Kutipan Sumber
● ● ●

Kantor senyap, orang-orang sudah pulang. Tinggal saya sendirian, duduk menghadap monitor, melalui facebook menerima pesasanan-pesanan barang dari pelanggan. Ini jam kerja malam, setelah Maghrib menunggu Isya.
Samar dari kamar suara. Tidak begitu saya gubris untuk pertama kalinya. Mungkin itu salah dengar, mungkin suara teriakan tukang parkir dari depan. Kantor ini menghadap area samping mall, dan nyaris setiap hari tukang parkir teriak-teriak di sana, mengatur posisi kendaraan.
Tapi suara itu berulang, parau memanggil nama saya. Ya, jelas memanggil nama saya. Saya buka lebar telinga, ternyata suara Wiro dari kamar.
Parau, untuk ketiga kalinya terdengar.
"Ya"
Tak ada sahutan.
"Kang Dana... "
"Ya Wir, kenapa?" tanya saya datar, karena jarak ruang kerja dengan kamar hanya dibatasi dinding asbes.
Wiro tidak menjawab.
"Wir, ada apa?" lebih keras.
Tidak ada jawaban.
Penasaran, beranjak dari meja sampai di pintu kamar, berdiri di sana, melongokkan kepala, tampak Wiro berbaring di atas kursi panjang. Mata terbelalak ke atas, badan kejang-kejang, bibir gemetaran, seperti orang sekarat. Wiro sedang bercanda, begitu lintasan pikiran awal, tapi muka itu pucat seperti kehabisan darah meyakinkan saya Wiro tidak sedang bercanda. Sampai beberapa detik saya terpaku di pintu kamar saya hanya terpana, terus memastikan Wiro tidak bercanda.
Dan sepertinya tidak bercanda, dia terus dengan mulut gemetaran dan matanya yang terbelalak ke atas. Badannya kejang-kejang.
Waduh, Wiro kamu kenapa. Punya penyakit apa?
Selama ini dia kelihatan baik-baik saja. Bahkan dibanding saya, dari segi kesuburan badan bisa dikatakan dia lebih sehat, malah karena makanannya bergizi sekarang lemak perutnya bertambah. Ini Wiro sebenarnya kenapa? Kalau keracunan, keracunan dari makanan apa? Tadi siang di kantin dia makan sama saya. Jika racun itu dari makanan, harusnya berreaksi sejak tadi sore, tapi mengapa baru sekarang?
Masih terpaku di pintu, saya bingung harus berbuat apa. Tentu harus mencari pertolongan, terus kepada siapa, jarang orang lingkungan sini saya kenal. Cemas datang, berbagai pikiran sudah macam-macam. Jika ini malam terakhirnya, pasti akan menjadi malam yang sangat menghebohkan. Semua karyawan akan kaget, karena Wiro di sini cukup dikenal, dengan tingkah polahnya yang sering mengundang tawa.
Kebiasaan orang membullinya dengan sebutan macam-macam, pasti akan membuat mereka menyesal, begitu cepat ditinggalkan Wiro sebelum sempat minta maaf.

● ● ●

Baris yang Disediakan
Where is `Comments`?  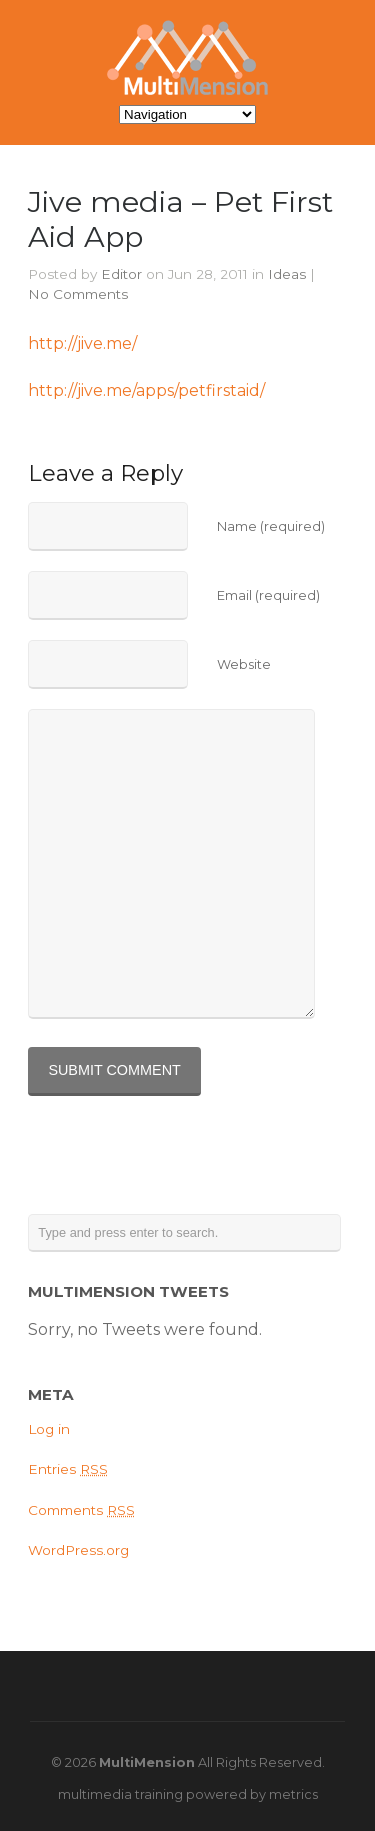
Comments is located at coordinates (81, 1510).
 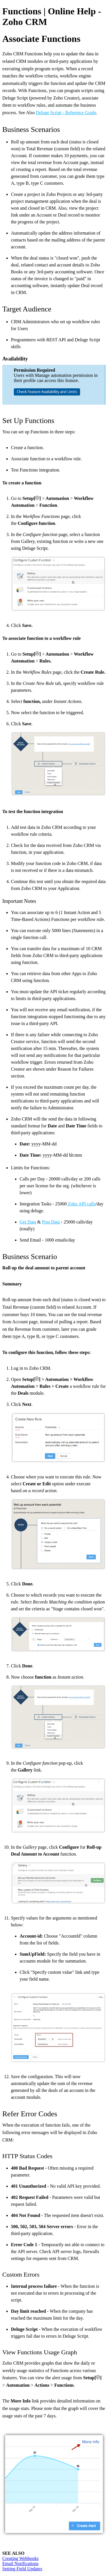 I want to click on Get Data, so click(x=28, y=1221).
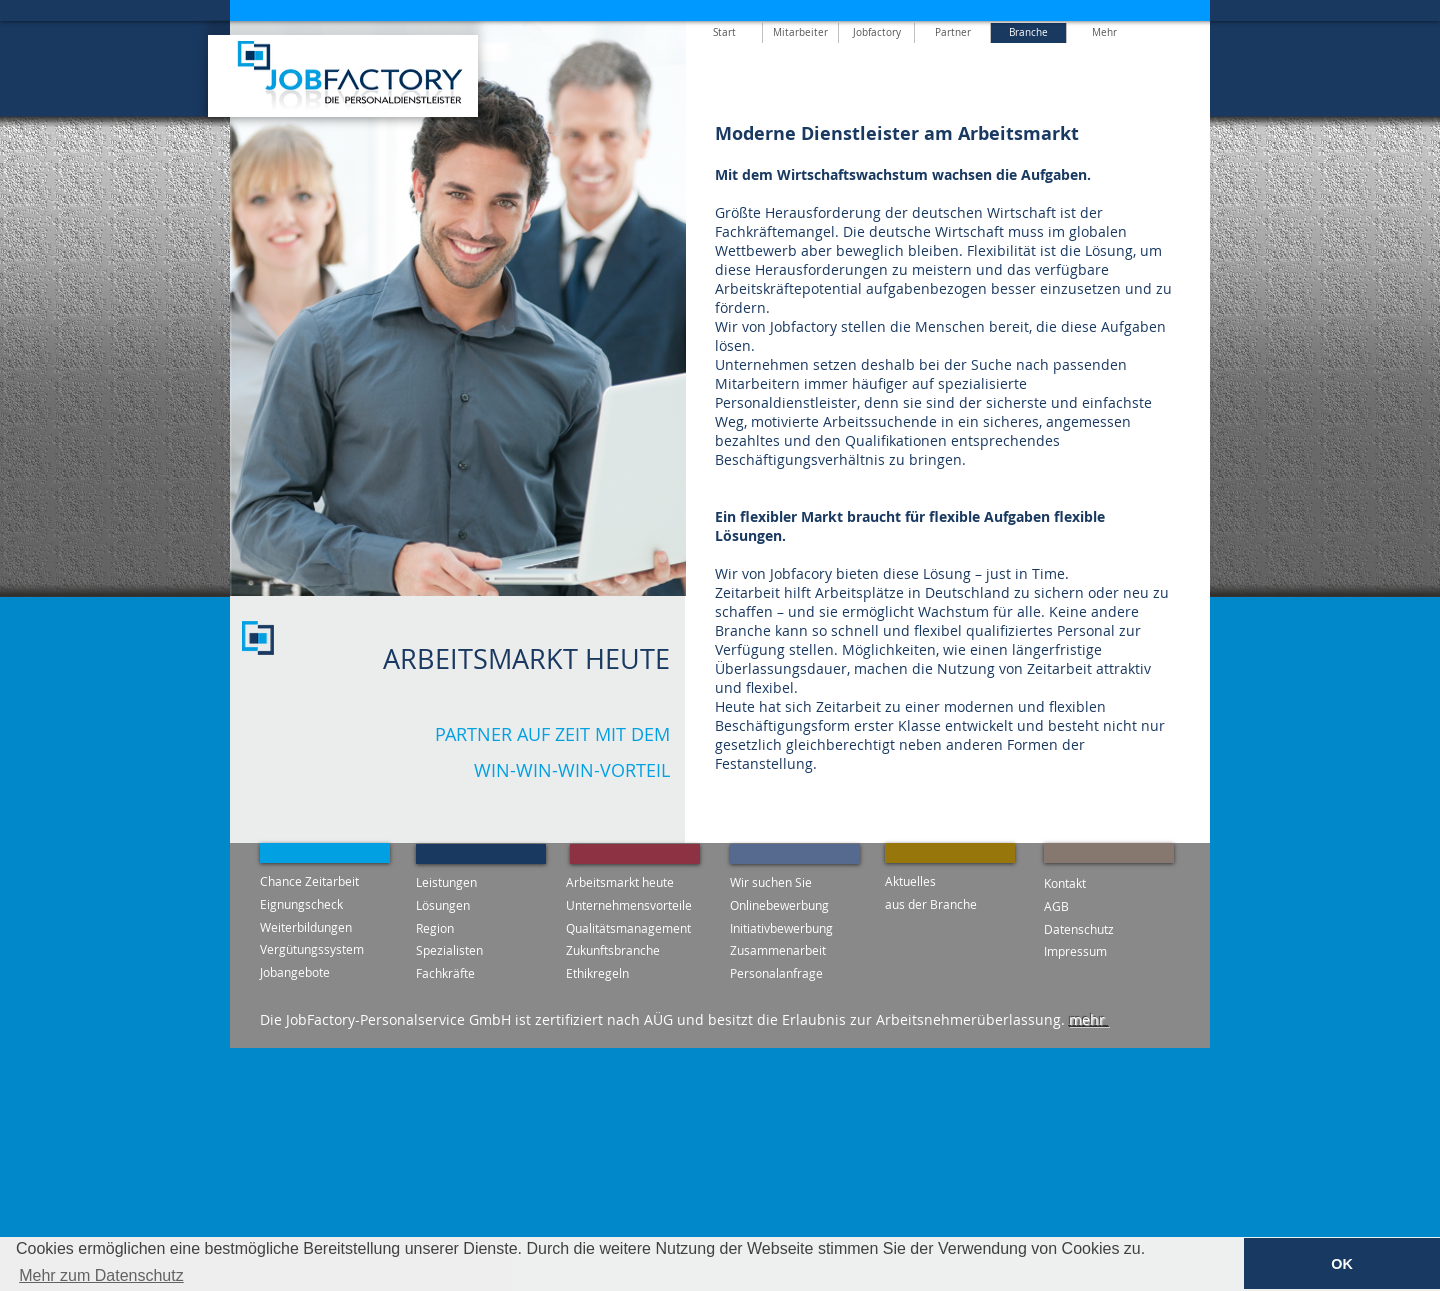  Describe the element at coordinates (101, 1275) in the screenshot. I see `Mehr zum Datenschutz [button]` at that location.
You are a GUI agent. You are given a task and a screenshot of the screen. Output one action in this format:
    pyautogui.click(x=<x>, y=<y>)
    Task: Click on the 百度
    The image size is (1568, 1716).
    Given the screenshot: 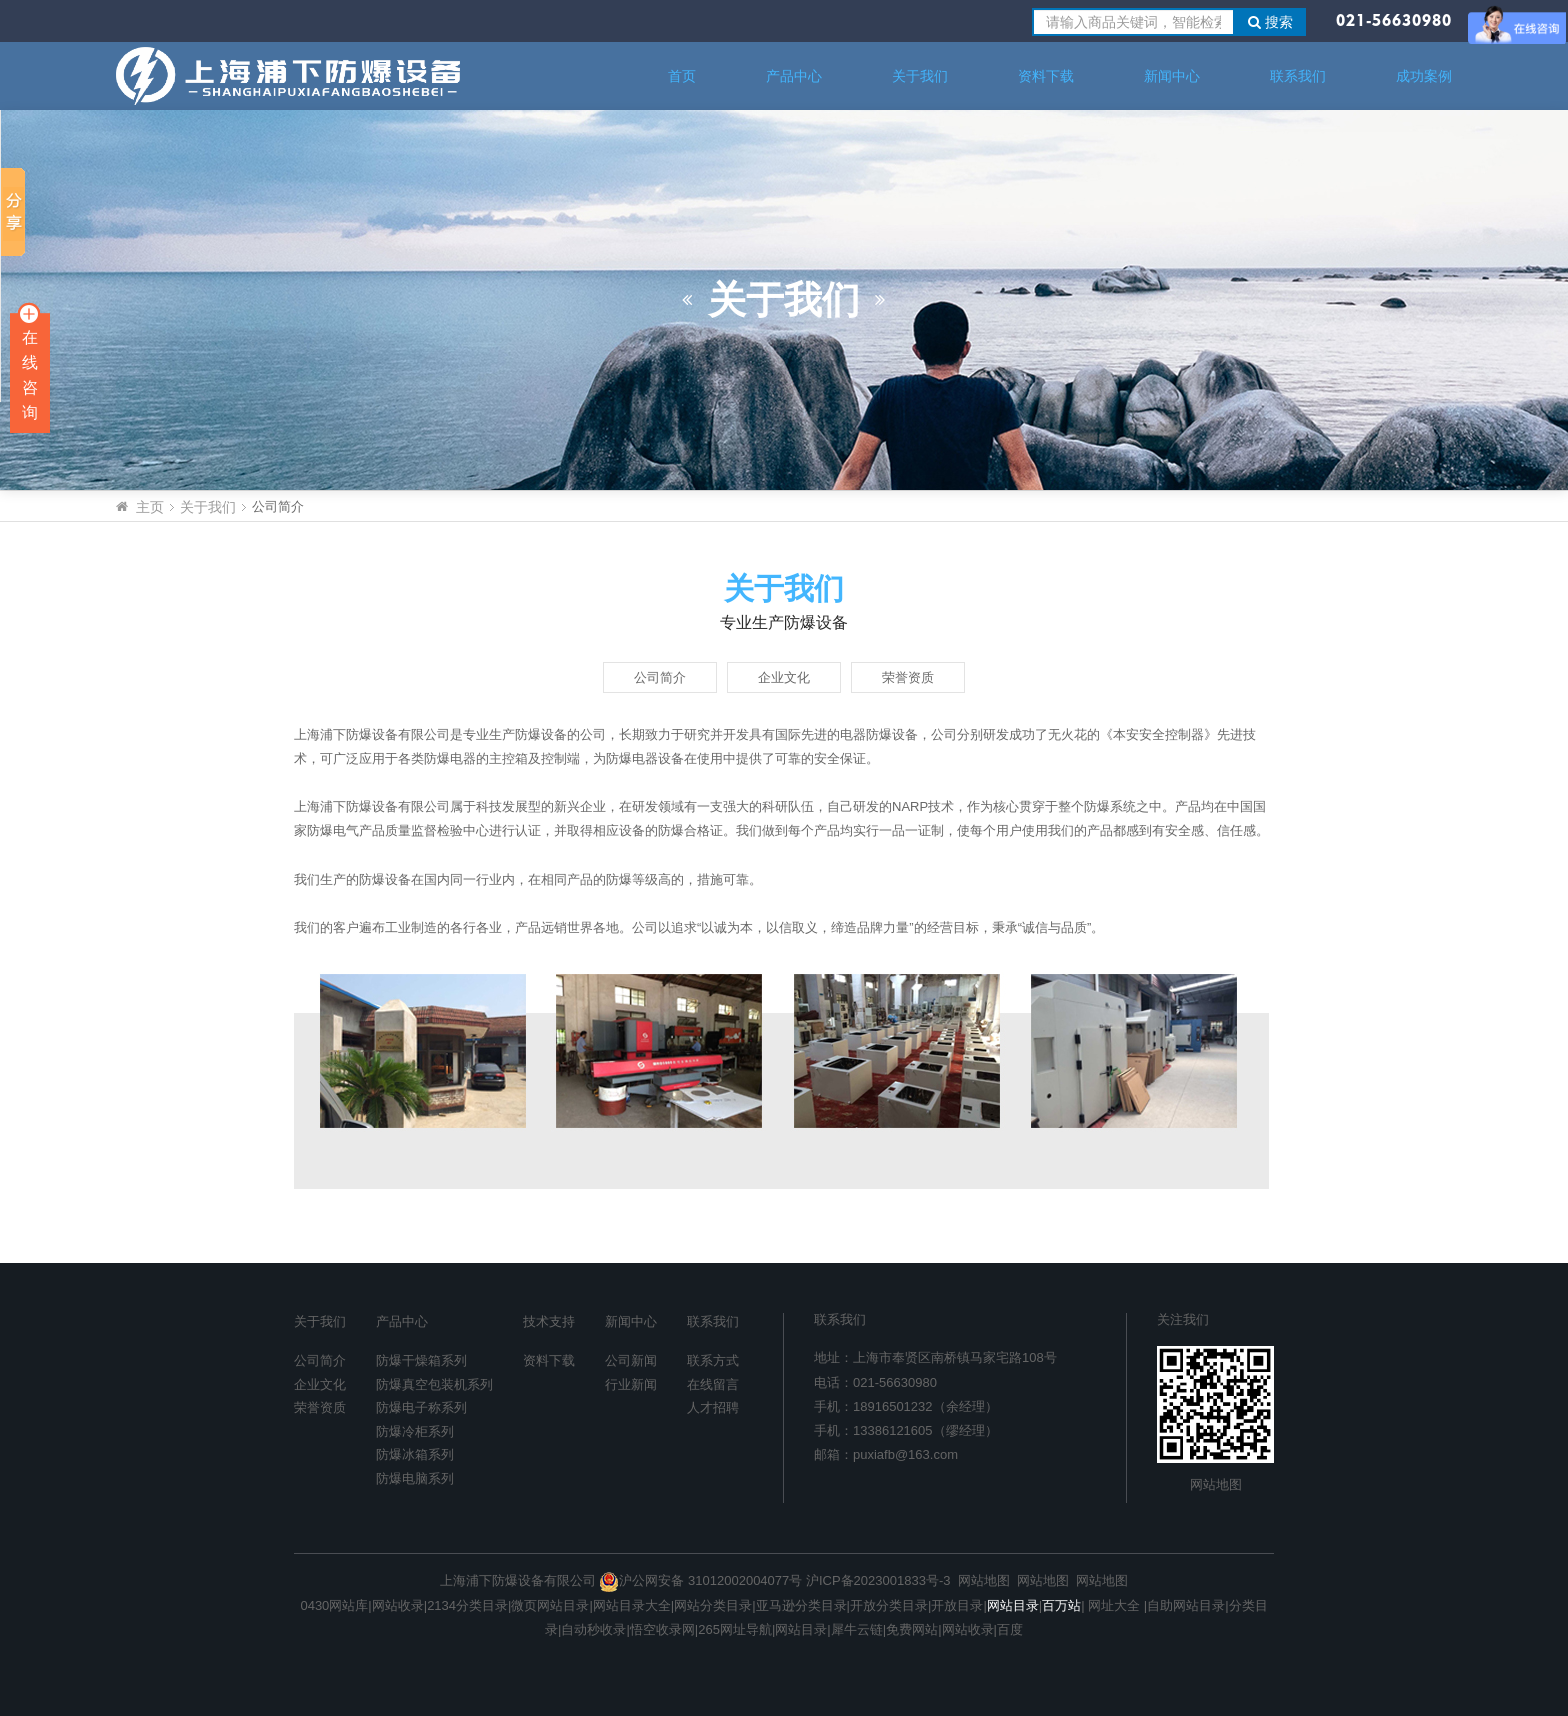 What is the action you would take?
    pyautogui.click(x=1010, y=1629)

● ● ●

Pekerjaan yang Diminta
Menurut kutipan sumber, apa yang membatasi ruang kerja dengan kamar?

Penyelesaian Masalah
Ruang kerja dan kamar hanya dibatasi oleh dinding asbes.